Background Anti-synthetase syndrome (ASS) is characterised by interstitial lung disease (ILD), myositis, arthropathy, fever, Raynaud’s, and mechanics hands associated with antisynthetase antibodies (including Jo-1, PL-7 and PL-12). ILD is the major determinant of mortality in ASS.
ANA is commonly used to screen for autoimmune diseases. If negative, in many centres extractable nuclear antigens (ENAs) are not tested. This study aims to highlight the inadequacy of this approach.

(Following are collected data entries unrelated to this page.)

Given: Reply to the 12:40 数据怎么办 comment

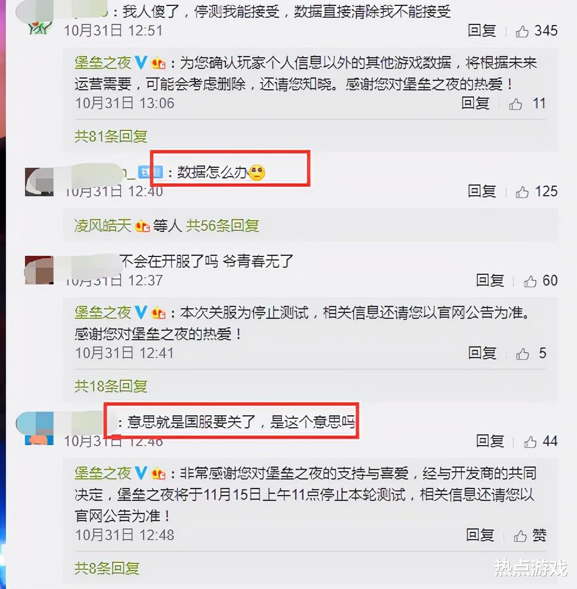Looking at the screenshot, I should 482,192.
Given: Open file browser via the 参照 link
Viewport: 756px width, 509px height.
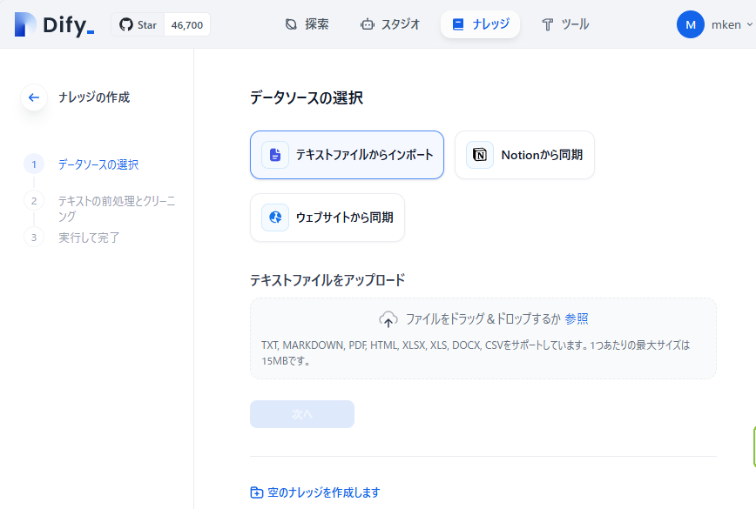Looking at the screenshot, I should 580,318.
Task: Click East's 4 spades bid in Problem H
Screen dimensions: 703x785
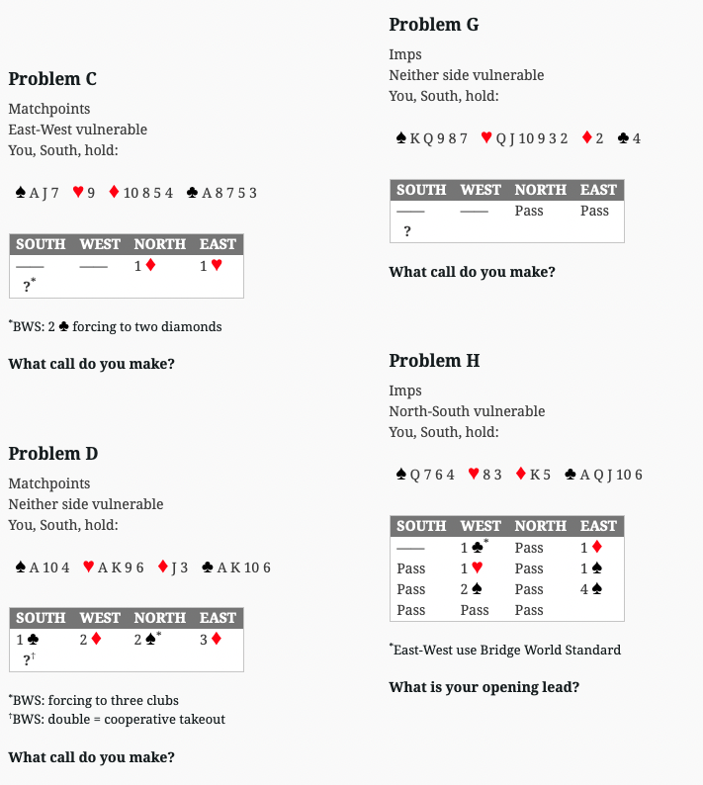Action: click(x=591, y=589)
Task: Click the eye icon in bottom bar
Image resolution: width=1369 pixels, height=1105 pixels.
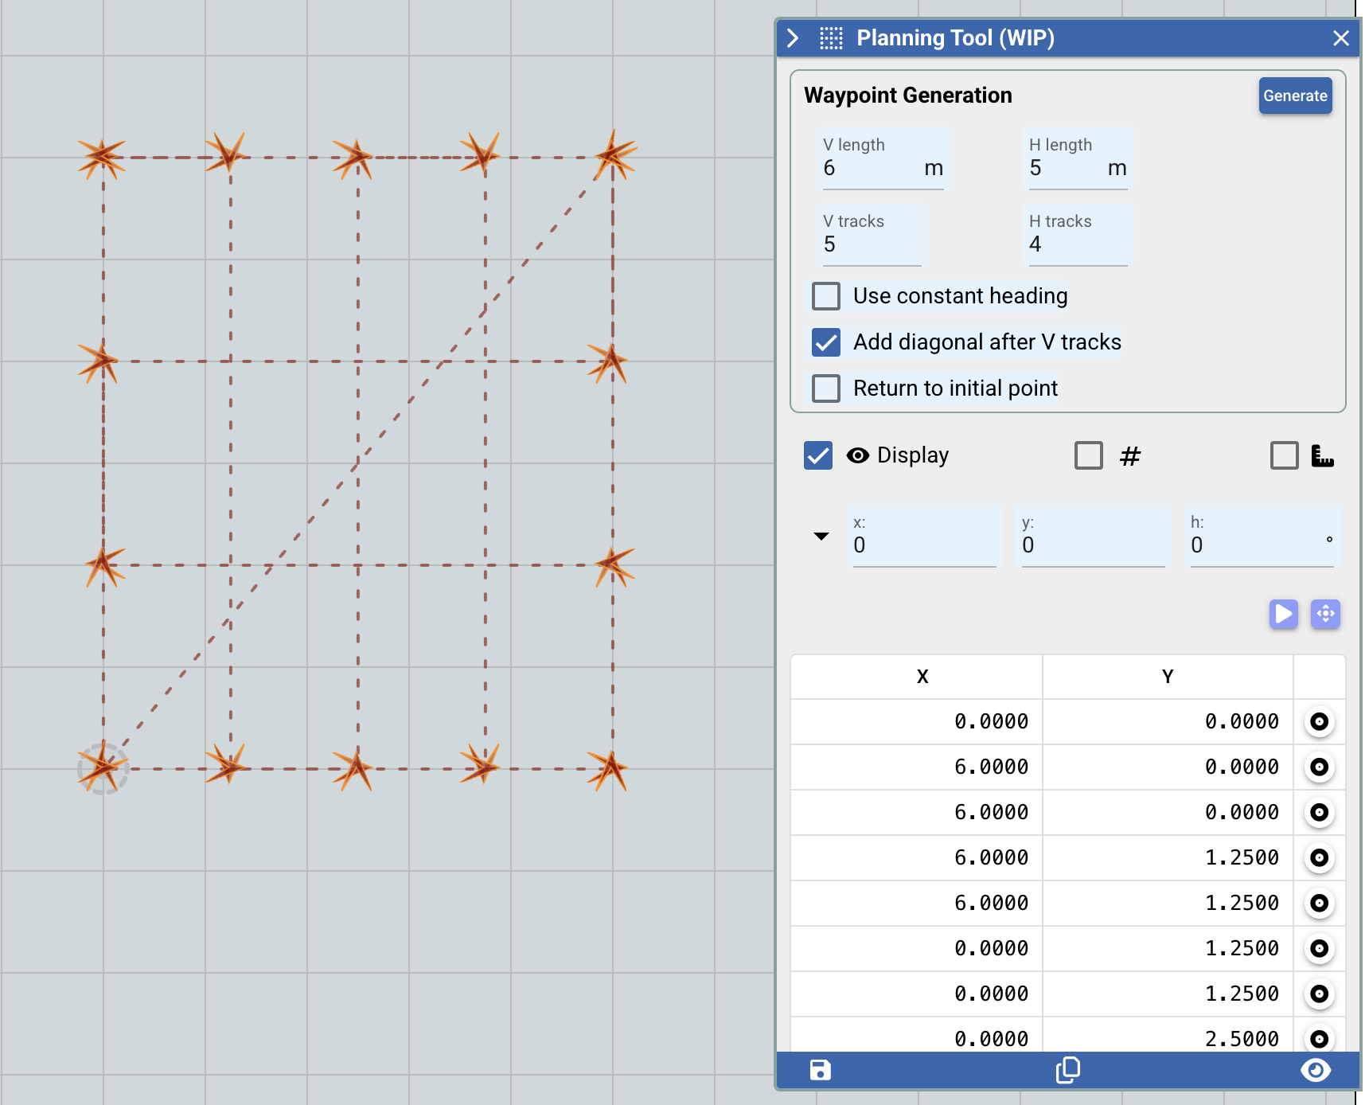Action: click(x=1315, y=1070)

Method We retrospectively examined consecutive patients in the Oxford ILD and Rheumatology services with ASS-ILD between 2009–2014. CT scans were reviewed to identify the pattern of ILD. Immunology, lung function and medication were identified from patient records.
Results 24 patients were identified with ASS-ILD: age 33–78 years (mean 54); 9 male, 15 female. Disease severity was assessed by lung function at presentation: FVC 42–118% (mean 77.9%) predicted, TLco 10–99% (mean 56%) predicted.
Only 1 of 24 (4.2%) were ANA positive (titre 1:80). 18 of 24 (75%) had a positive ENA screen (ELISA): 13 Jo-1; 4 Jo-1 and Ro-52; and 1 Ro. 6 (25%) patients had a negative ENA screen. 5 of these had a positive myositis blot (1 Jo-1, 3 PL-7, 1 PL-12) and 1 was negative for all 3 autoantibodies. Of 7 patients who were Jo-1 positive on ENA screen, 4 had a negative Jo-1 myositis blot.
CT patterns of disease: organising pneumonia (OP; n = 7), non-specific interstitial pneumonia (NSIP; n = 7), OP/NSIP overlap (n = 9), acute interstitial pneumonia (AIP; n = 1). There was no relationship between anti-synthetase antibody and CT pattern.
The identification of an ASS antibody significantly changed management in most patients; 17 were treated with (iv) cyclophosphamide and rituximab was added to 8 cases.
Conclusion The identification of an anti-synthetase antibody is central to diagnosis and significantly impacts on patient management. This data demonstrates that ANA is an inadequate screening test. If ASS is clinically suspected, ENA testing should be performed despite a negative ANA result. The data also demonstrate that either an ENA screen or a myositis blot used in isolation lack the required sensitivity. These tests need to be used in combination to avoid false negative results.